Keith McFarland was CEO of a breakthrough company taking Collectech Systems from revenue of $10M to $150M in three years.  He then decided to study why some small and successful companies like his, think Inc. 500, “breakthrough” to become much larger successes.  His mentor-guru-muse is Peter Drucker, the famous management consultant and professor.

Aside:  The Daily Drucker is on my shelf.  I’ve thumbed through it.  Mental note:  READ IT.

McFarland’s book, The Breakthrough Company was inspired by a question from Professor Drucker:

Make a list as short as possible but as long as necessary of the things that determine which businesses win or lose. 

The answer forms McFarland’s central thesis:  There are really only three disciplines that will make a difference with your company (speaking to Vistage CEOs):

Strategy – vision, mission, etc.

Execution – the steps to get stuff done

People – who execute the strategy

And these are the three disciplines of “Breakthrough Companies”: strategy, execution, people.
So, if you are not on your way to becoming a breakthrough company, you probably have some routines that need to be broken.

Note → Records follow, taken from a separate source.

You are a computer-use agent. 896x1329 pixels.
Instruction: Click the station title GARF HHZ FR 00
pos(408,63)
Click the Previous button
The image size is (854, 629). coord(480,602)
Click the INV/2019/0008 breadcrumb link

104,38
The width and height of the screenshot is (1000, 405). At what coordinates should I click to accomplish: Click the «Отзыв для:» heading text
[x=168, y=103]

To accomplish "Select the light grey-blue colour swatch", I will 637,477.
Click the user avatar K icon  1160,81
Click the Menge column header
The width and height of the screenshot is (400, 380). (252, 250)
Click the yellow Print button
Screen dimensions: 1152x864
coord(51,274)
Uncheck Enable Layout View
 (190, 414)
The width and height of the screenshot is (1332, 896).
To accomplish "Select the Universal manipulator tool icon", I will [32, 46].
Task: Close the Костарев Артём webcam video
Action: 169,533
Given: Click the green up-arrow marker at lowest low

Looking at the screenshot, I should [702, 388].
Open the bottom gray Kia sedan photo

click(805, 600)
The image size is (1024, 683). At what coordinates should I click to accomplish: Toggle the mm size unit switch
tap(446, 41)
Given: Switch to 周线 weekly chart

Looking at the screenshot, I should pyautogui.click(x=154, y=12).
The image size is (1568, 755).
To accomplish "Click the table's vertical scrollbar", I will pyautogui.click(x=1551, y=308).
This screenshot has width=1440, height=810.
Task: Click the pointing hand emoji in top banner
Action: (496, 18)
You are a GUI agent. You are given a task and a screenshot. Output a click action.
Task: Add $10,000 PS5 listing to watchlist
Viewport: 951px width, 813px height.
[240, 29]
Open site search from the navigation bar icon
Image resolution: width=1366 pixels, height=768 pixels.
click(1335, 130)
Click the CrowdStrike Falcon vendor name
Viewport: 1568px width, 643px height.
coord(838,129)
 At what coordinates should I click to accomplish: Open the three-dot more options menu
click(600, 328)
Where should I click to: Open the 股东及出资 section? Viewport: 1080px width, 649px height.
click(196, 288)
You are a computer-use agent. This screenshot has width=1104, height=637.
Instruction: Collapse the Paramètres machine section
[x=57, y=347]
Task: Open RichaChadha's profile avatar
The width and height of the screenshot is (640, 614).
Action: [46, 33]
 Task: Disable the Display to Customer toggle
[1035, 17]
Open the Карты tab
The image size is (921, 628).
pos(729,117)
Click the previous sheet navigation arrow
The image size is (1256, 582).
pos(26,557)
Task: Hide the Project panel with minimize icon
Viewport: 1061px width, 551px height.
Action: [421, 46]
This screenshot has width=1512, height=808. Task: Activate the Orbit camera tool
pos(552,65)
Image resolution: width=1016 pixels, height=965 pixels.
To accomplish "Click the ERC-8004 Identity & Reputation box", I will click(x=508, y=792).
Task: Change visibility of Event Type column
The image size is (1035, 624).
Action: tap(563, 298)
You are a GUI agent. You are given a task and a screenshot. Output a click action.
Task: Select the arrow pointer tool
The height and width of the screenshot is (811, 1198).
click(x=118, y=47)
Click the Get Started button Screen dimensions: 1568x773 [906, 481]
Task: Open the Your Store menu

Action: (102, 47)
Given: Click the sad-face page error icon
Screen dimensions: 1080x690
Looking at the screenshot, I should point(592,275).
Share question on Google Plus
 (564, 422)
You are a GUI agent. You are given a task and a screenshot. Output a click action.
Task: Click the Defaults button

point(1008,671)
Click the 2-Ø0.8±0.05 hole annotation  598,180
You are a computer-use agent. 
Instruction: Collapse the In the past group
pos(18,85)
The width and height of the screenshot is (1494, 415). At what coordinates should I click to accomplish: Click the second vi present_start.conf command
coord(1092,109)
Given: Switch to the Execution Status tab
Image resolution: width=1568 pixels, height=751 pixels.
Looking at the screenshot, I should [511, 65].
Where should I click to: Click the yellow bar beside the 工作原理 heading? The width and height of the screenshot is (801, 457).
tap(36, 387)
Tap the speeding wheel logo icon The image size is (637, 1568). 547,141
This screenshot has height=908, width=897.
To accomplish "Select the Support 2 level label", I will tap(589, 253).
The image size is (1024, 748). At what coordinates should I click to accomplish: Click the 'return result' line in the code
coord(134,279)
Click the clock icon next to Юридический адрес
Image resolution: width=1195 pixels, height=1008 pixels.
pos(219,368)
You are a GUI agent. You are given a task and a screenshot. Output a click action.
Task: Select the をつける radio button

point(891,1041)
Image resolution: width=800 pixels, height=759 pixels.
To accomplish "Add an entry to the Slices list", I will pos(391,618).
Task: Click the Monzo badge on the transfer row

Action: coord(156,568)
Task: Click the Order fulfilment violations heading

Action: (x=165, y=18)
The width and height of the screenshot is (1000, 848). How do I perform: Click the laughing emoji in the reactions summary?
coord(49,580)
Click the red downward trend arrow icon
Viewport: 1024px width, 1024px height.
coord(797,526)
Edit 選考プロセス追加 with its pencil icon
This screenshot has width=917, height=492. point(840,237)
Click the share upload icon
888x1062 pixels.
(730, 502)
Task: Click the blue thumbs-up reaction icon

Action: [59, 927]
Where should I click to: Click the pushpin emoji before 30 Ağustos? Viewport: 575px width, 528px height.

Leadership’s job is to break routines. Routines are dangerous b/c they don’t change as the world is changing.  First and foremost, if the routine isn’t working, change it.

Aside:  This is another way of describing the definition of insanity.

So, one by one, McFarland dives deeper into each discipline describing how to break the routine.
 Discipline 1 – Dynamic Strategy
With the right people and process, a company can build a strategy in 48 hours that is 90% as good as one we build in two months.  I like this.  What he is saying is that “good enough is good enough” and we saved a month and 28 days.
McFarland offer a new definition of strategy:  a collection of ideas on how we are going to win. Whatever “win” means to your individual company.
So, how can you create your individualized strategy?  Employ a Strategy Wheel cycle where anytime there’s insight that gets converted into a decision and the decision gets converted into actions, you have created a strategy.  You don’t wait until the annual or semi-annual strategy summit.  It’s a cycle and winners get this cycle going fast. The Strategy Wheel has to move quickly.
Strategy planning – how do you do it?
McFarland answers this question by setting up the problems with how most companies plan today and offering a fix.
Problem:  Strategic Planning is too infrequent. Some might say things nowadays happen too fast so strategic planning is dead.  Hogwash. Strategy has never been more important.
Fix:  Use a 90-day cycle and change the way you do it. For example, do a retrospective every 90 days so you get iterative -ability.

Aside:  I wonder if McFarland is familiar with Agile programming processes.  This description of planning is analogous.

For the first session, spend 48 hours locked in a room to start, then 2 hrs every 90 days to see what is meeting expectations, working and not working.
Problem:  Planning is too exclusive. Too often it’s the boss and direct reports.  This is not good.  These folks are too in bed together, same data points, all reporting to same people.
Fix: Bring more minds into it. Illustrating this point, McFarland gives a brief summary of an integral aspect of the hit TV show “Who Wants to be a Millionaire.”  He details the success rate of the three lifelines:

1)   Phone a friend – right 60% of the time, which is

2)   better than the 50-50 option, but

3)   Ask the Audience is right 87% of time.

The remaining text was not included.